Cela ne veut pas dire que la signature est fausse, juste que vous n'avez pas encore validé que cette clé appartient bien à Linux Mint. Pour ça, GnuPG s'appuie sur un réseau de confiance (Web of Trust), où les clés sont contre-signées par d'autres. Tant que vous ne signez pas la clé importée avec votre propre clé privée, GnuPG reste prudent.

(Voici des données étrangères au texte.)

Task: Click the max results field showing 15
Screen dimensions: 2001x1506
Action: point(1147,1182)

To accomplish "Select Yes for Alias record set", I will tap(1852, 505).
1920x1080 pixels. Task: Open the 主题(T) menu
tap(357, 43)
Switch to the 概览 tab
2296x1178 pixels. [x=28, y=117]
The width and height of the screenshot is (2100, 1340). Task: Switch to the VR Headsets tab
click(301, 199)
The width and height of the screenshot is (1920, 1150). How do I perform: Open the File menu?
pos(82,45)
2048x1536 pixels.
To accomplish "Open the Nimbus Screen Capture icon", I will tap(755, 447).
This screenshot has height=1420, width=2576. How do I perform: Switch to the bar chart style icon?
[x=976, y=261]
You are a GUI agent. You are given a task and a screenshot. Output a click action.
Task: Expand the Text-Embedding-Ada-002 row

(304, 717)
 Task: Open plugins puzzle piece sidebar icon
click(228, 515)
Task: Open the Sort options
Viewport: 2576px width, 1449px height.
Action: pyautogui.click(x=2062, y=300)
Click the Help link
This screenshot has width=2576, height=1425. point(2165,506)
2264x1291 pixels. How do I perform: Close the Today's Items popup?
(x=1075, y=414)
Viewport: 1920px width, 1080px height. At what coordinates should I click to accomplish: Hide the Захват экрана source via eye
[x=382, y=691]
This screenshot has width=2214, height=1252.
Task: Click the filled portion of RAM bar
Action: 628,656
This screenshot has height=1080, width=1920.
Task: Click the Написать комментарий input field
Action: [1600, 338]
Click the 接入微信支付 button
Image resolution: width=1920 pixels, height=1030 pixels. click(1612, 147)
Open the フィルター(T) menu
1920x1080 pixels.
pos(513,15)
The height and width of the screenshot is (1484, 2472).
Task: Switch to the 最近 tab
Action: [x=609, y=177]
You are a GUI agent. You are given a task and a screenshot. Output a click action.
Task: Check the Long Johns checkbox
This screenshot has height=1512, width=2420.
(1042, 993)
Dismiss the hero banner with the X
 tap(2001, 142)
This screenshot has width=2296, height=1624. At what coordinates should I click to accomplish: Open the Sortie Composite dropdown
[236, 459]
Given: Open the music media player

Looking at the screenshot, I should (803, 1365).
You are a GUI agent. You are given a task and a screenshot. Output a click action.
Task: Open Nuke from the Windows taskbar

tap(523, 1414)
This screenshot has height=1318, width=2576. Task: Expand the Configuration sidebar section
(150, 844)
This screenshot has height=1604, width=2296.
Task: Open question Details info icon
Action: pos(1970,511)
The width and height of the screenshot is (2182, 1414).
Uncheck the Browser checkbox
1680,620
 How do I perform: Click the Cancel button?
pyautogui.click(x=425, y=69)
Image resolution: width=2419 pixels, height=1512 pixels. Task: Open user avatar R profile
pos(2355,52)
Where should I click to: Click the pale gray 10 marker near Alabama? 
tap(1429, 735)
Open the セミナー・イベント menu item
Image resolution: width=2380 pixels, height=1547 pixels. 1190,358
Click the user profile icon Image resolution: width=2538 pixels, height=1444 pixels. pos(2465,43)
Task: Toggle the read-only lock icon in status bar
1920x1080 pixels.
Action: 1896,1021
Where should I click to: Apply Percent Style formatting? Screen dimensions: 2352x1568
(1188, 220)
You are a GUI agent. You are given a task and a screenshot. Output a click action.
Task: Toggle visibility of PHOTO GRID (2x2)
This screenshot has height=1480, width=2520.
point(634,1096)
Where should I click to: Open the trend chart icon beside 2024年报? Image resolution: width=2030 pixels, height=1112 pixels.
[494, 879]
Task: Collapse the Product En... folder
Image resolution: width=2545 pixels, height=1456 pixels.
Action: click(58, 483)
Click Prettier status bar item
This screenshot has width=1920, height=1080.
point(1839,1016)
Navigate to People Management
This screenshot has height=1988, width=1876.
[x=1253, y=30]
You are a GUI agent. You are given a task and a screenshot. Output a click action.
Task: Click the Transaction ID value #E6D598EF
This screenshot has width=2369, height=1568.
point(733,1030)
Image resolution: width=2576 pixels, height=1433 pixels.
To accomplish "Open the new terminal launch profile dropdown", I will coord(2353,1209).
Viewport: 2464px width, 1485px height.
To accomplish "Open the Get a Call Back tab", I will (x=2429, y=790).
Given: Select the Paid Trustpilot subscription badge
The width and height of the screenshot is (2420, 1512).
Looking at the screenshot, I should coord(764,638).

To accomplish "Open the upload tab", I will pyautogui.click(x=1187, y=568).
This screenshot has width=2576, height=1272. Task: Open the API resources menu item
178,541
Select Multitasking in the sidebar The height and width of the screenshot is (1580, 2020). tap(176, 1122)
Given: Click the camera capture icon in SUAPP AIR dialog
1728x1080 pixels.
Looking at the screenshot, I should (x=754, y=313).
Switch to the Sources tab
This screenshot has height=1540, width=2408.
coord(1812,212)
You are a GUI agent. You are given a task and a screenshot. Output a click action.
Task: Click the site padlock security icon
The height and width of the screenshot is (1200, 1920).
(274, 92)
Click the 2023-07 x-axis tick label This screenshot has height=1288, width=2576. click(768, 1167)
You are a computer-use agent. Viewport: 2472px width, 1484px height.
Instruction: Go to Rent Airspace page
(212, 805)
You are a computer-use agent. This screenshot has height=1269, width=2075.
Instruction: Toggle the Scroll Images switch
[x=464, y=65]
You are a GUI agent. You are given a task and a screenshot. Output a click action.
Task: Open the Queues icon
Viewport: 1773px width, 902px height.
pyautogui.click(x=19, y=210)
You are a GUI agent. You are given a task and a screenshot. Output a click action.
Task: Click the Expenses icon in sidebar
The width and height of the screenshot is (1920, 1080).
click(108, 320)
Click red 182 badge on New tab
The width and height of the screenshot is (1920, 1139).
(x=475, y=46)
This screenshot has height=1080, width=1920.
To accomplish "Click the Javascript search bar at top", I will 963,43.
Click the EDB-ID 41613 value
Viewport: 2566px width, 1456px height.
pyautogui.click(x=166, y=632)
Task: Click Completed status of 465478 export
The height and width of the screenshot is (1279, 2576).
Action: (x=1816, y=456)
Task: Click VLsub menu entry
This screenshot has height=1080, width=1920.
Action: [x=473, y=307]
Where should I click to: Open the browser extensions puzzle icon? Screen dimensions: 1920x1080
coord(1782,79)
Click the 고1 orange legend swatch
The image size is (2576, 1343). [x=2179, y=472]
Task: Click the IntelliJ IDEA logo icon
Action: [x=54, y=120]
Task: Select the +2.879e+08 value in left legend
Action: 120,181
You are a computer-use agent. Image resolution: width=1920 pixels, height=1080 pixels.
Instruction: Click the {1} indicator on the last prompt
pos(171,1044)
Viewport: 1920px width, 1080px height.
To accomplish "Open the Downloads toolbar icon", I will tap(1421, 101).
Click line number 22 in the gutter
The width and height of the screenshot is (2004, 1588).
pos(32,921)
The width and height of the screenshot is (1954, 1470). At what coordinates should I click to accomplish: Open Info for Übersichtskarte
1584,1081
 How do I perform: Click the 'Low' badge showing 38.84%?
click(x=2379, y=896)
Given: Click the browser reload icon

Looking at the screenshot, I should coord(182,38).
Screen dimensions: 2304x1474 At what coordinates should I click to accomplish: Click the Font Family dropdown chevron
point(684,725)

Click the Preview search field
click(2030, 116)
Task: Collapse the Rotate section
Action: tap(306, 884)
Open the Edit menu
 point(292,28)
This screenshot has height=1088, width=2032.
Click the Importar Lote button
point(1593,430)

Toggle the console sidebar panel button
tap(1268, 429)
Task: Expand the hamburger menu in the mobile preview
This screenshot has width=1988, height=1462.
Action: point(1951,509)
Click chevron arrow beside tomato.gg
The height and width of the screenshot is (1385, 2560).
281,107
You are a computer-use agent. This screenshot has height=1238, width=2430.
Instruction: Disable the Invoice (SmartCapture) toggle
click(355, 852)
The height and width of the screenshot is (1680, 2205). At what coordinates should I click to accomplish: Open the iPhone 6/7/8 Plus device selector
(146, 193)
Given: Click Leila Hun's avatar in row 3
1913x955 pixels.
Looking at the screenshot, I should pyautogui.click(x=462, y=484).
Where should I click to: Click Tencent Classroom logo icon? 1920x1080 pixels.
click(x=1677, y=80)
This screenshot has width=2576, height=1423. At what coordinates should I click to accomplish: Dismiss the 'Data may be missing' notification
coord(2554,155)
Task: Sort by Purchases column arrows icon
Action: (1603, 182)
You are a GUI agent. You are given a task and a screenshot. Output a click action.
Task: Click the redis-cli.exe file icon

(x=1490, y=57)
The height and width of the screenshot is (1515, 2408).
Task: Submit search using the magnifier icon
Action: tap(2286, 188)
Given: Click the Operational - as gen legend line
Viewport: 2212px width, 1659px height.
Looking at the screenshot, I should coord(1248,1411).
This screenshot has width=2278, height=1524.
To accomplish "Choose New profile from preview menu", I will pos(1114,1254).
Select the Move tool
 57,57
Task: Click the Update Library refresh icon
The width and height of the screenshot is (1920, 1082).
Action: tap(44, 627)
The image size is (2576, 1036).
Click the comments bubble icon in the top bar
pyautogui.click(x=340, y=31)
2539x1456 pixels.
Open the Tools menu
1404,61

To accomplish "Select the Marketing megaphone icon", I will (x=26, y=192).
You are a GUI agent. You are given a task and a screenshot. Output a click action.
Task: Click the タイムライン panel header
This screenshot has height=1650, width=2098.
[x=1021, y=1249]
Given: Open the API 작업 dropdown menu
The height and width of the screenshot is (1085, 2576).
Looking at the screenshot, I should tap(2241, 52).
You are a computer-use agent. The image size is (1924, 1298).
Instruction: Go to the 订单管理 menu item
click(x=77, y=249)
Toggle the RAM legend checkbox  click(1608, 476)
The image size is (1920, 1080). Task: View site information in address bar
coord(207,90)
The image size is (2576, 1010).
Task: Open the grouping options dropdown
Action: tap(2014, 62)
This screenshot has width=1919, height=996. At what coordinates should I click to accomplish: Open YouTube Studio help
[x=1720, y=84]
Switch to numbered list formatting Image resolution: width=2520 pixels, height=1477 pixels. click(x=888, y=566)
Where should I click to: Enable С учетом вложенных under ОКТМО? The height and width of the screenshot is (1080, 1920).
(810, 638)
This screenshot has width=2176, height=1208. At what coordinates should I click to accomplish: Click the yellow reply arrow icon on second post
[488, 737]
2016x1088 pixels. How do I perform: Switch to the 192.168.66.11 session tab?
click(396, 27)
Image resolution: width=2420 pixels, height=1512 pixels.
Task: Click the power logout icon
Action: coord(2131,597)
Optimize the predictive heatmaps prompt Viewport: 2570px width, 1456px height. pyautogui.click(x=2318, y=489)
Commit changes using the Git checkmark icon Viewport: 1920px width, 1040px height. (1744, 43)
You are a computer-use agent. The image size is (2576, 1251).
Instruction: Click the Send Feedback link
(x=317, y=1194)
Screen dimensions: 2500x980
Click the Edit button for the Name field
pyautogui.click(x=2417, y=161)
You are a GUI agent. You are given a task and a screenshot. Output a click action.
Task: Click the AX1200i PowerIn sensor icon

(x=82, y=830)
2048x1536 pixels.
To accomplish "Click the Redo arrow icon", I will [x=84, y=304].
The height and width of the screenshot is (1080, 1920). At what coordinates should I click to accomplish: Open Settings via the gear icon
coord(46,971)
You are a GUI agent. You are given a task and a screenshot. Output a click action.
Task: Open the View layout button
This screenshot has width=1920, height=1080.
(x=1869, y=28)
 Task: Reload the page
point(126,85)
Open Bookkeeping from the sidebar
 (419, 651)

Pour une vérification ponctuelle d'ISO, ce message est normal et acceptable, à condition que vous ayez récupéré l'empreinte de la clé depuis le site officiel du projet (et pas seulement depuis le serveur de clés). Un attaquant peut publier une fausse clé sur un keyserver, mais difficilement modifier le site officiel et la documentation.
Pour aller plus loin
Le pendant théorique de ce tutoriel :
L'article compagnon sur la cryptographie qui rend la signature numérique possible :
Plus technique, pour creuser :
- la documentation officielle de GnuPG sur gnupg.org
- la FAQ Linux Mint sur la vérification d'ISO, qui détaille le processus complet pour leur projet
Voilà, vous savez désormais vérifier qu'un fichier téléchargé est bien celui que vous attendiez. Ce réflexe vous évitera bien des soucis (binaire piégé, ISO altérée par un mirror compromis, paquet substitué). Ce n'est pas non plus une garantie absolue, mais c'est un maillon de plus dans la chaîne de confiance, et ces maillons valent leur poids.